Defining semantics for copying and combing files/directories/symlinks.

Mon Mar 19 03:02:27 GMT 2007

On Sun, 2007-03-18 at 22:21 -0400, Aaron Bentley wrote:
> -----BEGIN PGP SIGNED MESSAGE-----
> Hash: SHA1
> 
> Robert Collins wrote:
> > For copying files I have a single use case in mind:
> > - create two files from a single file. (e.g. a user has a class Foo and
> > is splitting it into two, so they copy foo.c to foo-extracted.c).
> 
> So this is problematic, because it doesn't jibe with your previous comments.

Uhm. Well I didn't see it as problematic. Sorry :(. I did realise that
the mail was getting awfully long, its highly likely I got a bit
tangled. Lets try to debug.

> - - This is just file splitting, which is not controversial.  Copies are.
>   If all you meant was file splitting, you could have saved me a lot of
>   concern
> - - On the other hand, file splitting does not allow "us to support copies
> as first-class operations" as you previously described.

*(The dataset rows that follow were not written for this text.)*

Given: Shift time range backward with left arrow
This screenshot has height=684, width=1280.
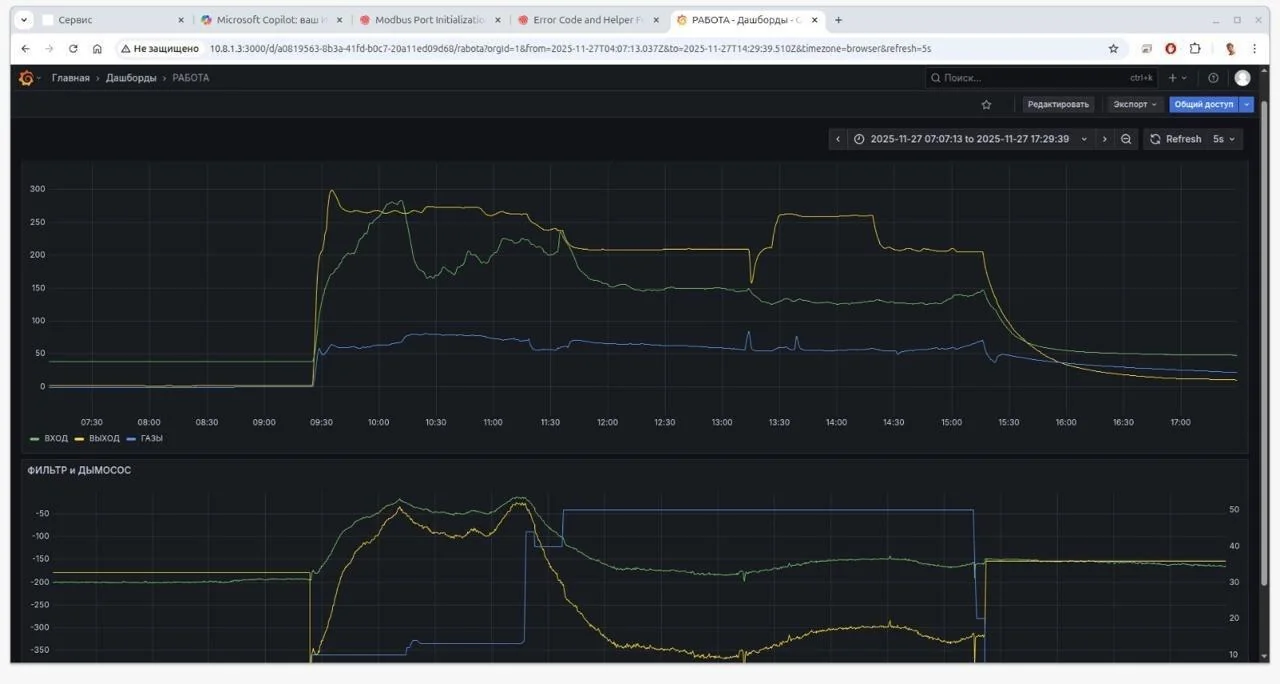Looking at the screenshot, I should [x=838, y=139].
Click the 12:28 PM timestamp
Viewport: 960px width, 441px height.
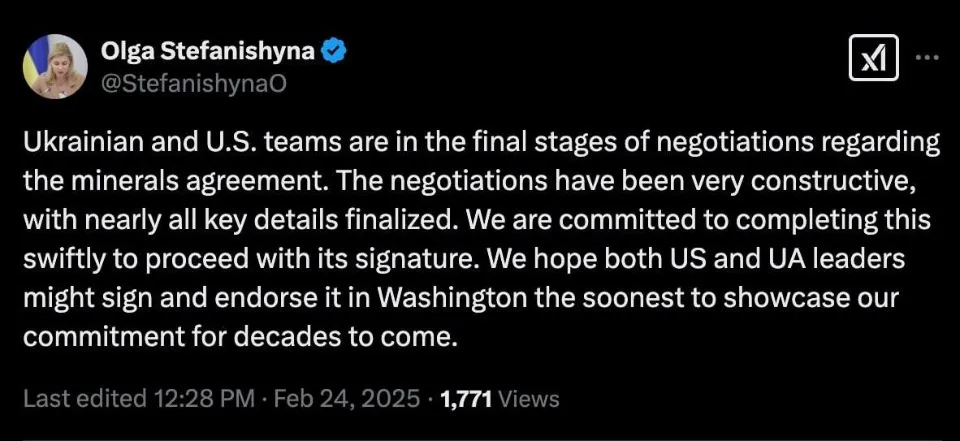pyautogui.click(x=203, y=399)
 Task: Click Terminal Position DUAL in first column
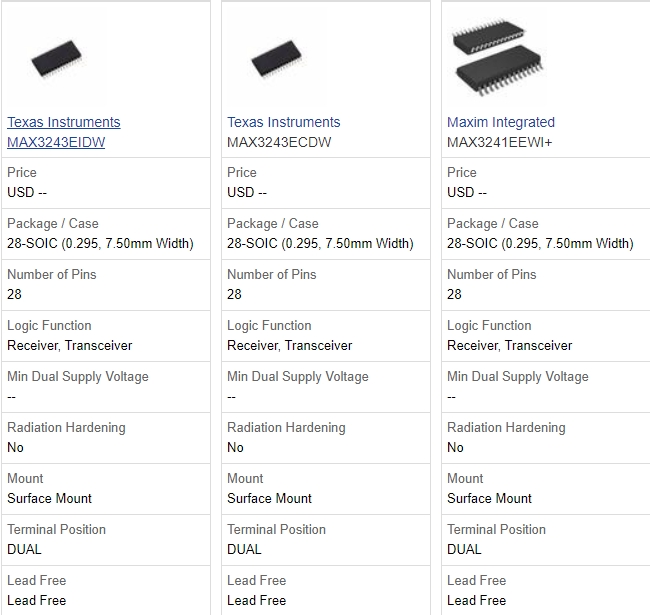point(24,549)
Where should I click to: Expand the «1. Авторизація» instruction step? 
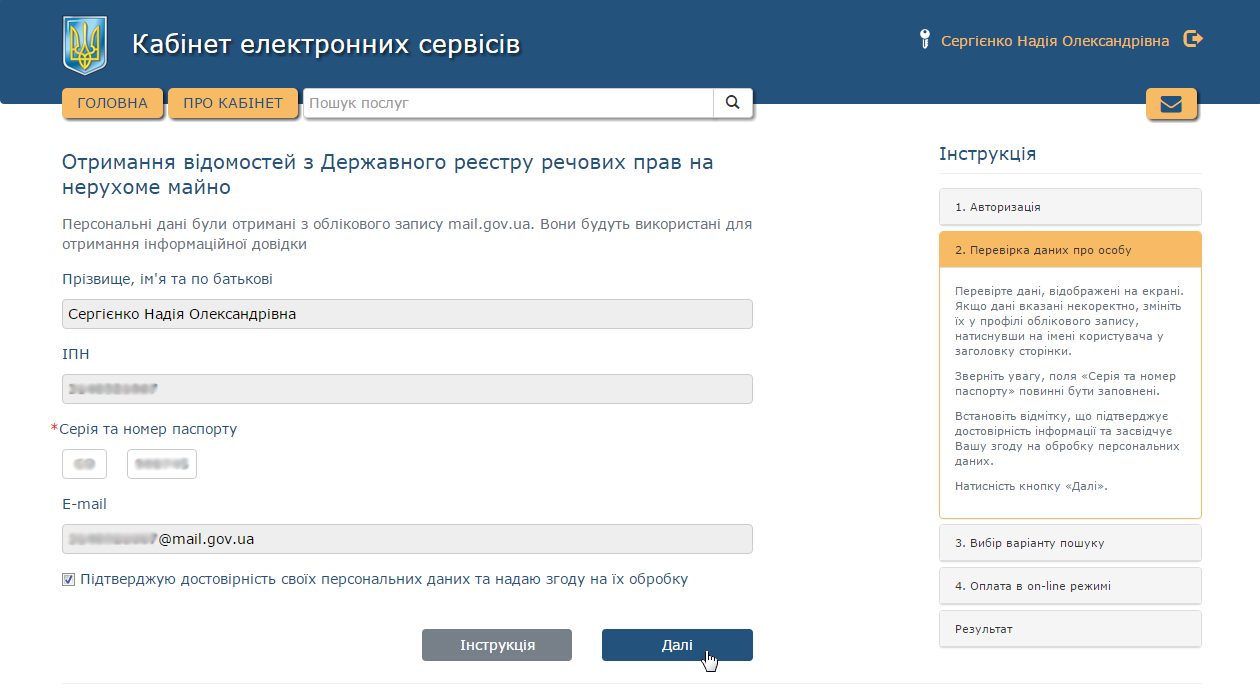point(1070,206)
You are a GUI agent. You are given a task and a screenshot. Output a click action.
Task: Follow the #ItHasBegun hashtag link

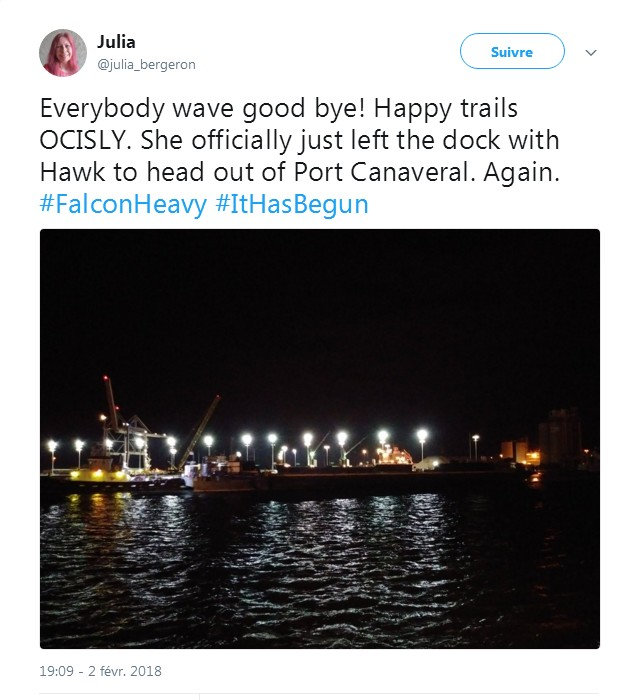pos(292,205)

I perceive the operation I describe above as being one of copying,
followed by deletion of some of the content from each side. Its not
strictly splitting because the files content is not partitioned. e.g.
the copyright header is preserved.

> Yet lower down, you say "merging a branch that has altered the original
> file into a branch that has copied it will apply the changes made to the
> original file to both sides of the copy;".  This is "copy" semantics,
> not "split" semantics.  Split semantics would apply some of the changes
> to one file, and some of the changes to the other file, and there would
> be no changes applied to both.  This would avoid conflicts.

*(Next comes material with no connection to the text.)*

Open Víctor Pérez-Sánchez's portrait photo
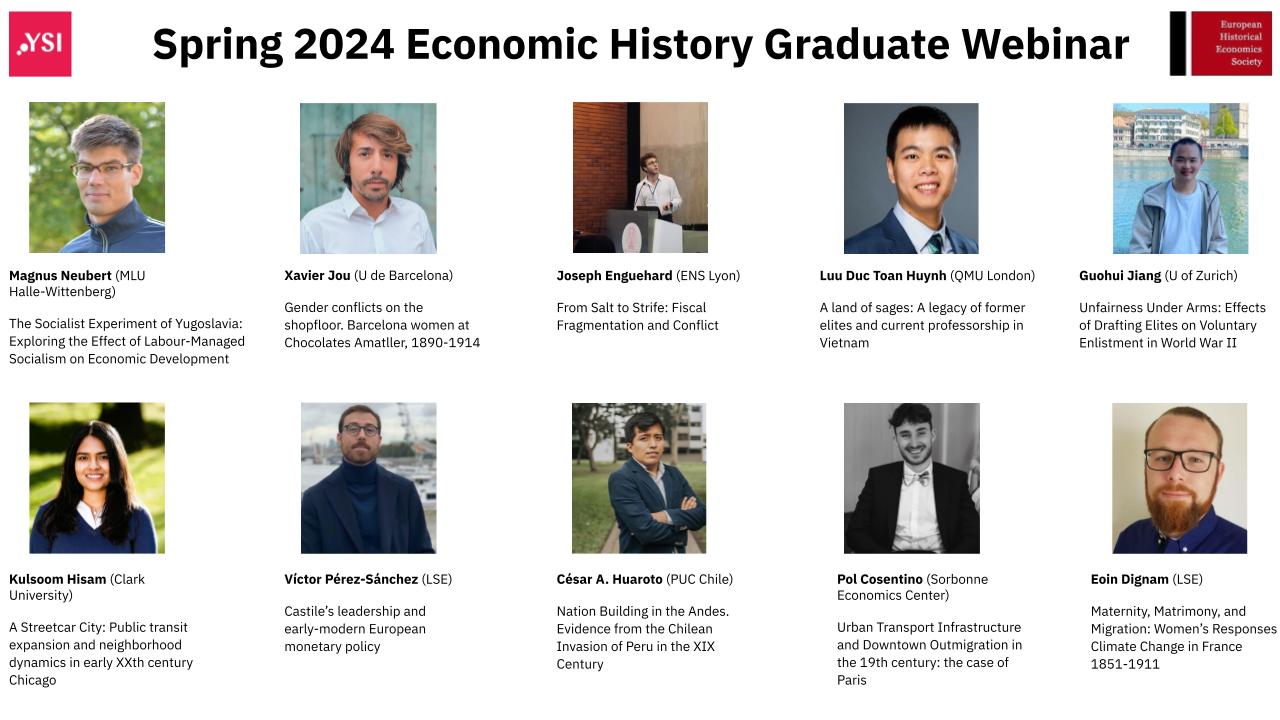The height and width of the screenshot is (720, 1280). (368, 478)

Right. Its copy semantics because I set out to define copy semantics :).

> Because your solution isn't the best solution for the sole use case you
> describe, I think you are also trying to address other use cases (e.g.
> hi-fidelity SVN imports) that you haven't articulated here.

Actually no, I really did sit down with just the use cases I presented,
and tried to design a straight forward, no bells and whistles set of
semantics that will meet the criteria of being sane and explainable. In
particular, I think split vs copy is an artificial distinction that few
users will actually care about, and that we can infer sufficiently well
that those that do care about will still be happy with what we might do.
I guess you'll have specific criticisms further down.

> In particular, if we are going to support file copies, it seems foolish
> to support them in ways that do not encompass SVN.
> 
> I have no data about how file copies are used in SVN.  So I don't know
> how common it is to start a new file using an existing file as a
> template.  If it is not uncommon, then we must account for it, and that
> means recognizing that some copies aren't really copies.
>
> Subversion users don't merge (aside from update) on nearly the same
> scale that Bazaar users do, so they are less likely to be bitten by
> copies that aren't really copies.
> 
> If you are convinced that template copies are not likely to be common, I
> would like to understand why.  (But since you gave copying COPYING as an
> example, I am not hopeful.)  Otherwise, I can go into much greater
> detail about the potential problems I forsee with template copying.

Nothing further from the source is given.